The bed was warm, and her husband laid next to her with his hand rested on her pillow. He was not in the daybed or slaving away at the factory but in their bed with her beside him. He was as naked as her, dark legs intertwined with the fawn linen sheets, saliva draped over his thin lips. Ginny wanted to envelope herself in the feeling of his callused skin against hers but did not dare to touch him. He would arouse from his light slumber, and then the ardor would be lost. She would be alone, and she did not desire to be alone.
His eyes were like racing horses, limping behind one another in a gallop. He was dreaming, and she mused on what. It could be of her and her licentious tongue or the humid minutes under the sweltering sun, inhaling odious smog. It could be of ichor and carnage, the bloodletting and the painting of watch dials with self-luminous paint. It could be of avaricious, nimble rats that apply tea rose lipstick to their eyelids or of Sir John Falstaff stabbing Hotspur's corpse in the thigh to claim credit for the kill. It could be of everything, or it could be of nothing at all.
5:13 AM
The clock glared an angry red and Ginny reluctantly broke from her reverie; she started work at six, and she did not attend to be behindhand. It was Monday, and she had four arranged meetings with four distinct clients, she would have to go without breakfast.
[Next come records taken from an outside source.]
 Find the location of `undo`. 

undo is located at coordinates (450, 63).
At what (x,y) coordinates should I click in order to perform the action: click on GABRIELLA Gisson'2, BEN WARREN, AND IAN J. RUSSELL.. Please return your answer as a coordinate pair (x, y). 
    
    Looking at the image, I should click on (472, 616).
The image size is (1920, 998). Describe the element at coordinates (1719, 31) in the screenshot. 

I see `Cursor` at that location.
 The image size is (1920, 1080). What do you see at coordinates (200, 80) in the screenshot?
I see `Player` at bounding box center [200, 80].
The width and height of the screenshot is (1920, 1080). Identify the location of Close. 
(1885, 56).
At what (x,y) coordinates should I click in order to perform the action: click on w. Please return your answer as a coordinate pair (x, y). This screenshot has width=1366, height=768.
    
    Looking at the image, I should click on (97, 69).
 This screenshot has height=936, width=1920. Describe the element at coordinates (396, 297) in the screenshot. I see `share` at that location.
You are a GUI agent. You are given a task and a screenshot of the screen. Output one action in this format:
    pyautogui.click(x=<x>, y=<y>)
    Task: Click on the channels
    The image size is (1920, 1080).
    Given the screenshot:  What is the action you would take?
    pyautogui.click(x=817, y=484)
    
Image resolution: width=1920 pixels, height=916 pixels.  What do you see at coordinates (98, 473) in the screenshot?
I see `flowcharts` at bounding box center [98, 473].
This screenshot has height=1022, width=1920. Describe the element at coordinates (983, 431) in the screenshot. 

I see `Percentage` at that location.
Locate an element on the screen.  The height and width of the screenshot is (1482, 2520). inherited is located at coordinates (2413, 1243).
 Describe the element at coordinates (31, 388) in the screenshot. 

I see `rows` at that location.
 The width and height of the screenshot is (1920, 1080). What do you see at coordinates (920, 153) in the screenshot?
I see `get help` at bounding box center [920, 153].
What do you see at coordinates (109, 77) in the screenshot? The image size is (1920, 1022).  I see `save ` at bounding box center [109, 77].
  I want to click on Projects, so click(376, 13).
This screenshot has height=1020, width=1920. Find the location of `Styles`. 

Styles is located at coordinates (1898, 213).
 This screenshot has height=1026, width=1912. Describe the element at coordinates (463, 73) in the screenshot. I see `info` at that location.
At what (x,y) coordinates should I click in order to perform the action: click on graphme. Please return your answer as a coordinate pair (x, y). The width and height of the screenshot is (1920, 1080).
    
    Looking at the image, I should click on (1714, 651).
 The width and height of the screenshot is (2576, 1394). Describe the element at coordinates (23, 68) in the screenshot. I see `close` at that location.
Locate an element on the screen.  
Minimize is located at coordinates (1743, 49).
The shower was bittersweet, warm but it was not her husband's warmth that engulfed her. An ecru contusion on her forearm throbbed then, and she disregarded the swelling with a cursory glance. It could wait. She applied a thin coating of her foundation, dianthus petal extract used as a rouge and beeswax and pink dye mixed in to enrich the fading color. Ginny did not have a taste for makeup, but she knew that to hide her earlier inebriated state she had to do her pores injustice.
Blaise slept as Ginny dressed and as she fastened her slacks she had the impertinence to brush her lips against his for an ephemeral second. It was brief, it was one-sided, but it was enough to make her grin all the way to her car and out the driveway.
Blaise may not love her, Ginny knew but she loved him, and that was good enough for her.